Training Your Dog to Sit

Part II

As the name implies, luring is giving your dog an incentive to sit without forcing her. Sitting or not is still your dog's decision and this principle is key to clicker training philosophy.  

If you'd like to try luring, show your dog that you have a treat.  If your dog has not yet learned to take treats gently, hold the treat in your fist instead of your fingers.  

With your dog standing in front of you, place the treat a couple of inches above her nose.  Move the treat straight back towards the top of her head midway between her ears.  If she lifts her head back in an attempt to follow the treat, she will eventually need to sit to keep her balance. When her bottom touches the ground, click and give her the treat in your hand.

If instead of sitting, your dog tries to reach for the treat by going up on her hind legs or she simply starts backing up while still standing, neither response gets a treat.  You may be able to curb the latter tendency by doing the luring maneuver with your dog backed into the corner of a room.

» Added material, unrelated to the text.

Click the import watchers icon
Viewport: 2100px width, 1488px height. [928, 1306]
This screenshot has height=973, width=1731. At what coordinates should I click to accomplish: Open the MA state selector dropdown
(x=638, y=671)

If after several attempts with luring, your dog is still not sitting, take a break and come back to it later.  Your dog is learning and she may have to run through the gamut of what doesn't work before she hits upon what does. Just be ready to click and treat when she gets it right.

Once your dog is sitting on cue--even in the presence of distractions--and you have shaped the elements of her sit to your liking, you can dispense with the clicker and begin tapering the treats. The clicker is only used while you are training your dog to sit. Once she knows the command, you no longer need the clicker for that command.

It surprises some people to learn that rewards given on a variable schedule are actually more powerful reinforcers than a reward that's given every time.  So, when you are ready to begin tapering treats start mixing in other rewards like praise, affection, a ball tossed in her direction--whatever else she enjoys besides food.  

At first, give her a food treat every 3rd or 4th time she sits for you. Gradually, taper the treats until you give a food treat only occasionally.  

Chances are, once your dog has learned "sit" you'll be ready to teach another command like "down", "stay" or "come".  Whenever you are teaching something new, bring out the clicker and treat each correct response just as you did when initially training your dog to sit.